## Exercise prompt:
If "computer" shows up in a line of the material, return that line.

## Source material:
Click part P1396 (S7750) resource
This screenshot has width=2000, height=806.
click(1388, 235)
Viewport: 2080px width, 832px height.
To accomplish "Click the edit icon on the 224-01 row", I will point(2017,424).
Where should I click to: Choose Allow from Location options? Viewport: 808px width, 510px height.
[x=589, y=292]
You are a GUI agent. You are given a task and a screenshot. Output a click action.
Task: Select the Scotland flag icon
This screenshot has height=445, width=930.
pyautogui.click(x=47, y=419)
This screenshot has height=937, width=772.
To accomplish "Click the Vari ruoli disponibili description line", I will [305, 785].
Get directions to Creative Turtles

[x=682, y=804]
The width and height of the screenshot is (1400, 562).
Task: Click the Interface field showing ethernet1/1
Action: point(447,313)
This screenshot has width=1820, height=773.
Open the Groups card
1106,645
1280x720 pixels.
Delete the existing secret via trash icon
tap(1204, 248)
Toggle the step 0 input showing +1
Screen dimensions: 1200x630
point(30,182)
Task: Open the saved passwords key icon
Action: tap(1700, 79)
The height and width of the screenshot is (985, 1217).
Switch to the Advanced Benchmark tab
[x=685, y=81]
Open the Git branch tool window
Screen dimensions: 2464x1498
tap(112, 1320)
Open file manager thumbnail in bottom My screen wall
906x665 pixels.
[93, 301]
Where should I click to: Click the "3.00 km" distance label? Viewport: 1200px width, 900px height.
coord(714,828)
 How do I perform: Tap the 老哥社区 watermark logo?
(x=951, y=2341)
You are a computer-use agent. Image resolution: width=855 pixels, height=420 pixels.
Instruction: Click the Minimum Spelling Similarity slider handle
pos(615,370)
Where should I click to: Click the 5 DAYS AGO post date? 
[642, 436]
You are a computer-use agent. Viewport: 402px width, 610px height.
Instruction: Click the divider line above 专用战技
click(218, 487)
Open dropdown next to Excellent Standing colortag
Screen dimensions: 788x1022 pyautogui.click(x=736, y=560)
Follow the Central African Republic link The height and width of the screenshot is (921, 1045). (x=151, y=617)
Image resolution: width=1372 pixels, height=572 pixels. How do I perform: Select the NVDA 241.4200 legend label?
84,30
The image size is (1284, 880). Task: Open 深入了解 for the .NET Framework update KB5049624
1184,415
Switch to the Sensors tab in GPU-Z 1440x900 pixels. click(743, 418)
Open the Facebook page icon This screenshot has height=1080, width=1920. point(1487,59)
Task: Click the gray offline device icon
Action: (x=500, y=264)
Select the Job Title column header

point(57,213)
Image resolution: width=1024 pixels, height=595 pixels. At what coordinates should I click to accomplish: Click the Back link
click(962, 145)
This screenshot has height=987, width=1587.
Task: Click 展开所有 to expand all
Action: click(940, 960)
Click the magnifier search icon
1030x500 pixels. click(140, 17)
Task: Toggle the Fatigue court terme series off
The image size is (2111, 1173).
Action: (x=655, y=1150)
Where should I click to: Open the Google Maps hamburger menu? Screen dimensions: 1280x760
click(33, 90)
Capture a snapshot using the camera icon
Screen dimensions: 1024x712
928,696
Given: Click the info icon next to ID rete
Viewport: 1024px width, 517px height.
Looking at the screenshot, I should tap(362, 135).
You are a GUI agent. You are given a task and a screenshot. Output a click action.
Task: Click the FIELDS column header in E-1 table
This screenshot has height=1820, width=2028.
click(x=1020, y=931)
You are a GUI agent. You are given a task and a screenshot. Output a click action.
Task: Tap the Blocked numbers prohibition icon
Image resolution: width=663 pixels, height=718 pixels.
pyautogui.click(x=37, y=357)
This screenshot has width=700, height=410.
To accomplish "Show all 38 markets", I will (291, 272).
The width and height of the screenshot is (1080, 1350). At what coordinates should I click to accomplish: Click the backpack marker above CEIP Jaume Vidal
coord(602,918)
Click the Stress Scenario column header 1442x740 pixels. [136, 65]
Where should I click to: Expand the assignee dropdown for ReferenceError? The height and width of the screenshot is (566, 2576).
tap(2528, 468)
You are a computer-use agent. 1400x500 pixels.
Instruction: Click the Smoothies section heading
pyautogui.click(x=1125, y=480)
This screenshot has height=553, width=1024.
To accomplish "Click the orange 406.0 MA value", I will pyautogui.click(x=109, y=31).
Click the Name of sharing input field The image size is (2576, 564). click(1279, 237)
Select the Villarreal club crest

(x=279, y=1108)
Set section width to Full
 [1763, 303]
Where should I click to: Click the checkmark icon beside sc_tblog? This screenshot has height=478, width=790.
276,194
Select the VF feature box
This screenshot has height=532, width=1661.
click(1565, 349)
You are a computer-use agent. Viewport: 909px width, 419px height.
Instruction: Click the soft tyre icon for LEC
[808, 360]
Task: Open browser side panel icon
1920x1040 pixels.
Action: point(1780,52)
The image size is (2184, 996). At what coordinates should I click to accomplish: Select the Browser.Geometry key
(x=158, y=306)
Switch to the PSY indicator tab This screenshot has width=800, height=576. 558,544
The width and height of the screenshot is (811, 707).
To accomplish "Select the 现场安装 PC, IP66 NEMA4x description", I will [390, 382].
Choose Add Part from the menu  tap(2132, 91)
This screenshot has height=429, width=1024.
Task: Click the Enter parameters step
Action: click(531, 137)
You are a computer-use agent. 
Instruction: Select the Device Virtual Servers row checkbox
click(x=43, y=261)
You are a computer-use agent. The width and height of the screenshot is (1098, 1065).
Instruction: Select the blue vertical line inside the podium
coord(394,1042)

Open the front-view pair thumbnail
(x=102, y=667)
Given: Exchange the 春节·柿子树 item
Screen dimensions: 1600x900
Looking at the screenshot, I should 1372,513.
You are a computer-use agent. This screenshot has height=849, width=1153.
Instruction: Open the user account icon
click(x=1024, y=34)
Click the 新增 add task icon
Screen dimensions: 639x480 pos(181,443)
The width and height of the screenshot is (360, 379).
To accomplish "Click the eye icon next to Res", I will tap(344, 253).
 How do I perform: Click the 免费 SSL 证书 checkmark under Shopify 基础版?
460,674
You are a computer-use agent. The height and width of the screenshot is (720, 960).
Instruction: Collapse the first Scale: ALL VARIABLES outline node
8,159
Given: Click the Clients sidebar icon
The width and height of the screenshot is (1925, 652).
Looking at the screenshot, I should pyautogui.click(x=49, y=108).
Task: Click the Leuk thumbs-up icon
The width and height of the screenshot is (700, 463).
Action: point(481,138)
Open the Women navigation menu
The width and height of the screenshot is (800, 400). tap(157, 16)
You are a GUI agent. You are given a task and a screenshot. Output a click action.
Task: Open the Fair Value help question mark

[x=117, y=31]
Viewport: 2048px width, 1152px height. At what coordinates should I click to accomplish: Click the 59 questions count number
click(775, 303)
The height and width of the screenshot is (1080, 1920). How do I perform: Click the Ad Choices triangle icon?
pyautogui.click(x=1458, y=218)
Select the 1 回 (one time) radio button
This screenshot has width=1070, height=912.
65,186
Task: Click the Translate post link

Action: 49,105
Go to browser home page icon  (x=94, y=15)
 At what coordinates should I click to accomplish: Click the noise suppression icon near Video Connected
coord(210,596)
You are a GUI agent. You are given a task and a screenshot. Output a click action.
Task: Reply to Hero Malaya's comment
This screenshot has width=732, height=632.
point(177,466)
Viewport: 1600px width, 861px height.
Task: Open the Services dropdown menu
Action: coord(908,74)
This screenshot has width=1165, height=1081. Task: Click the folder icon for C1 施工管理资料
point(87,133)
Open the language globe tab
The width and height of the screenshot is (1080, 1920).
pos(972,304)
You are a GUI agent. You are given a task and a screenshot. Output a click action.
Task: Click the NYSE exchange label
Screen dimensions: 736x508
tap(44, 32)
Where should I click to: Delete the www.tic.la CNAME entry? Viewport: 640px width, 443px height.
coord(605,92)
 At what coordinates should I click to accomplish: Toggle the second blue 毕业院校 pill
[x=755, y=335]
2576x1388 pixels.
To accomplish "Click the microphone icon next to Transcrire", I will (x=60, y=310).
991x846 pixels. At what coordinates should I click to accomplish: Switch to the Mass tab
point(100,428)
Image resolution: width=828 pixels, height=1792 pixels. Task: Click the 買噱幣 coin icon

## Solution to this problem:
You are a computer-use agent. Image resolution: width=855 pixels, height=420 pixels.
You are a computer-use agent. Viewport: 402px width, 610px height.
You are a computer-use agent. 1400x500 pixels.
You are a computer-use agent. Viewport: 909px width, 419px height.
You are a computer-use agent. 
You are a computer-use agent. The width and height of the screenshot is (1098, 1065).
You are a computer-use agent. This screenshot has height=849, width=1153.
You are a computer-use agent. The height and width of the screenshot is (720, 960).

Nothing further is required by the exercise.